◆ SHORT TASK
Rewrite the data below, replacing every occurrence of "Instruction:" with "Directive:" and leaving everything else unchanged.

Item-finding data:
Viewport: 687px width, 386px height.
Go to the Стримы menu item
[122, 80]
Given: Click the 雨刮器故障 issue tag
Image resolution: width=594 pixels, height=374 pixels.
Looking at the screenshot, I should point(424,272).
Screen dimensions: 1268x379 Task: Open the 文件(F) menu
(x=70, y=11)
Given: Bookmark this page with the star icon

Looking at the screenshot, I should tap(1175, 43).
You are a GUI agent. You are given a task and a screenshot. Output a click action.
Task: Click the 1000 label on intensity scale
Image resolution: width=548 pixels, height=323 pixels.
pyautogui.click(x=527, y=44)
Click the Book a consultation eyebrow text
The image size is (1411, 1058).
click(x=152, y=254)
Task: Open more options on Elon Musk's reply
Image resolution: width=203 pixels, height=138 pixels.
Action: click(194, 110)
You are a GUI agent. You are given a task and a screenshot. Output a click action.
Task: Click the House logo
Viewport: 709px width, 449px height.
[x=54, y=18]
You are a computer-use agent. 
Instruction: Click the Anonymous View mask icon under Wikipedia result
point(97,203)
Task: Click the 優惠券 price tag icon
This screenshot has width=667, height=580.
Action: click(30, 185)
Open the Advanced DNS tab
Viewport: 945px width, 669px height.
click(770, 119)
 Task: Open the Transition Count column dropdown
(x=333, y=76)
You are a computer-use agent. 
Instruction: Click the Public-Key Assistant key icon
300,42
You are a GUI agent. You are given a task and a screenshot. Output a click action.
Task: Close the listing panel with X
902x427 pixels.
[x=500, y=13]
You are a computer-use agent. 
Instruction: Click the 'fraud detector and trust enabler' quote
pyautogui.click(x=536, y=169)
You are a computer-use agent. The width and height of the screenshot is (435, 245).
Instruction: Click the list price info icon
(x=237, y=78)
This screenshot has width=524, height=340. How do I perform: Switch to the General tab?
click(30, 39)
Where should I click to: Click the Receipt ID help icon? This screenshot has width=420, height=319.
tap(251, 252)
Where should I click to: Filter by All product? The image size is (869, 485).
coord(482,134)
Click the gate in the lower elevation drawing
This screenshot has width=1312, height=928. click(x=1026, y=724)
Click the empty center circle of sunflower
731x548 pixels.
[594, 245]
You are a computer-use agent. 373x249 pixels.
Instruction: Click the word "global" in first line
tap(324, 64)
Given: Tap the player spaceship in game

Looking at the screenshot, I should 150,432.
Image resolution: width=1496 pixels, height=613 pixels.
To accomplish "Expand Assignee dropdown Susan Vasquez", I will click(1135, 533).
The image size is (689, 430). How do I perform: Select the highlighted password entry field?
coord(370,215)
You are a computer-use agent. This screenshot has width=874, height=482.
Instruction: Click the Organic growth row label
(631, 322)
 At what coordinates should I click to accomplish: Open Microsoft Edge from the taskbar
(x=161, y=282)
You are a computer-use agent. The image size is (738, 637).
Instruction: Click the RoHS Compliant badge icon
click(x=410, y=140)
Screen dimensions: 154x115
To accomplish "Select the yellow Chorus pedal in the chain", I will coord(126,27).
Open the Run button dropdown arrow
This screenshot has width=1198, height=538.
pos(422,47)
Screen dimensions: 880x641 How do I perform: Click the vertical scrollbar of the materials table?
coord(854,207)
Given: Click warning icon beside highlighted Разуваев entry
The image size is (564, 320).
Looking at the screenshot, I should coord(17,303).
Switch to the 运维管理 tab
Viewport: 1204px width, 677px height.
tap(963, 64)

◆ THE COMPLETED TASK
Viewport: 687px width, 386px height.
Go to the Стримы menu item
[122, 80]
Given: Click the 雨刮器故障 issue tag
Image resolution: width=594 pixels, height=374 pixels.
Looking at the screenshot, I should point(424,272).
Screen dimensions: 1268x379 Task: Open the 文件(F) menu
(x=70, y=11)
Given: Bookmark this page with the star icon

Looking at the screenshot, I should tap(1175, 43).
You are a GUI agent. You are given a task and a screenshot. Output a click action.
Task: Click the 1000 label on intensity scale
Image resolution: width=548 pixels, height=323 pixels.
pyautogui.click(x=527, y=44)
Click the Book a consultation eyebrow text
The image size is (1411, 1058).
click(x=152, y=254)
Task: Open more options on Elon Musk's reply
Image resolution: width=203 pixels, height=138 pixels.
Action: click(194, 110)
You are a GUI agent. You are given a task and a screenshot. Output a click action.
Task: Click the House logo
Viewport: 709px width, 449px height.
[x=54, y=18]
You are a computer-use agent. 
Directive: Click the Anonymous View mask icon under Wikipedia result
point(97,203)
Task: Click the 優惠券 price tag icon
This screenshot has width=667, height=580.
Action: click(30, 185)
Open the Advanced DNS tab
Viewport: 945px width, 669px height.
click(770, 119)
 Task: Open the Transition Count column dropdown
(x=333, y=76)
You are a computer-use agent. 
Directive: Click the Public-Key Assistant key icon
300,42
You are a GUI agent. You are given a task and a screenshot. Output a click action.
Task: Close the listing panel with X
902x427 pixels.
[x=500, y=13]
You are a computer-use agent. 
Directive: Click the 'fraud detector and trust enabler' quote
pyautogui.click(x=536, y=169)
You are a computer-use agent. The width and height of the screenshot is (435, 245).
Directive: Click the list price info icon
(x=237, y=78)
This screenshot has width=524, height=340. How do I perform: Switch to the General tab?
click(30, 39)
Where should I click to: Click the Receipt ID help icon? This screenshot has width=420, height=319.
tap(251, 252)
Where should I click to: Filter by All product? The image size is (869, 485).
coord(482,134)
Click the gate in the lower elevation drawing
This screenshot has width=1312, height=928. click(x=1026, y=724)
Click the empty center circle of sunflower
731x548 pixels.
[594, 245]
You are a computer-use agent. 373x249 pixels.
Directive: Click the word "global" in first line
tap(324, 64)
Given: Tap the player spaceship in game

Looking at the screenshot, I should 150,432.
Image resolution: width=1496 pixels, height=613 pixels.
To accomplish "Expand Assignee dropdown Susan Vasquez", I will click(1135, 533).
The image size is (689, 430). How do I perform: Select the highlighted password entry field?
coord(370,215)
You are a computer-use agent. This screenshot has width=874, height=482.
Directive: Click the Organic growth row label
(631, 322)
 At what coordinates should I click to accomplish: Open Microsoft Edge from the taskbar
(x=161, y=282)
You are a computer-use agent. The image size is (738, 637).
Directive: Click the RoHS Compliant badge icon
click(x=410, y=140)
Screen dimensions: 154x115
To accomplish "Select the yellow Chorus pedal in the chain", I will coord(126,27).
Open the Run button dropdown arrow
This screenshot has width=1198, height=538.
pos(422,47)
Screen dimensions: 880x641 How do I perform: Click the vertical scrollbar of the materials table?
coord(854,207)
Given: Click warning icon beside highlighted Разуваев entry
The image size is (564, 320).
Looking at the screenshot, I should coord(17,303).
Switch to the 运维管理 tab
Viewport: 1204px width, 677px height.
tap(963, 64)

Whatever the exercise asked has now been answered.